Dear Lana,
Do I trust myself?
With what?
I’m not sure. I’m currently studying for my certification examinations again. Spinning my pen around my three-subject notebook I also used to take notes during my senior spring, I was thinking about how uncertain the future is, how it splits the world into two types of people. You have people who take away their own freedom because they do not trust themselves to lead a life they want in the future. Then you have people who take on as much freedom as possible because they have faith that they will act in their own interests in the future.
So I ask myself again: Do I trust myself?
When do you think life starts, Lana? Is it at the moment when you are born?
I’ve been thinking lately of how little I lived when I was younger, especially when I was going through elementary, middle, and high school. There was so much to do, yet so little will to follow through. I remember I had interests, yet I wonder why I didn’t pursue any of them.

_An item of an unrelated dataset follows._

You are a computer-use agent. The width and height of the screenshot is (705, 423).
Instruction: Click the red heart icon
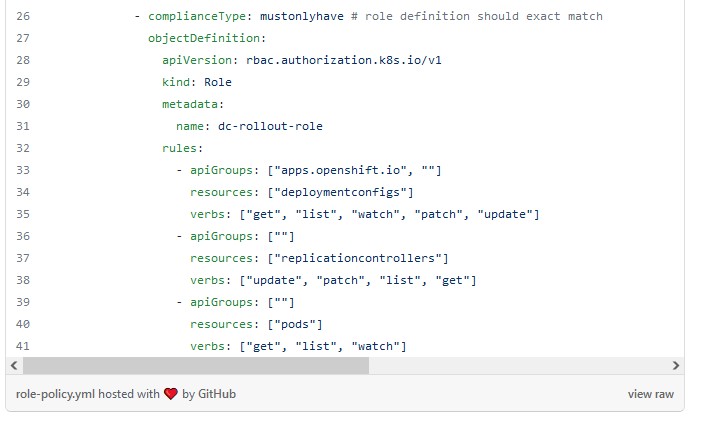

There weren’t any questions that guided life, just action and reaction. Either I did not have freedom or did not want it. Simpler times. Would I consider that living? More importantly, is it something I would include in a memoir, if I ever wrote one?
I’m leaning towards no. If I wrote an essay on my life, I think I would start when I got into college. Everything that happened before seems quite irrelevant, and I choose not to remember it, negating its power to define my life. If freedom is the power to define life, isn’t writing the ultimate freedom? After all, you are creating your own universe, where everything exists as how you present it to be. It gives you the ability to suffer beautifully, if you choose to define yourself that way.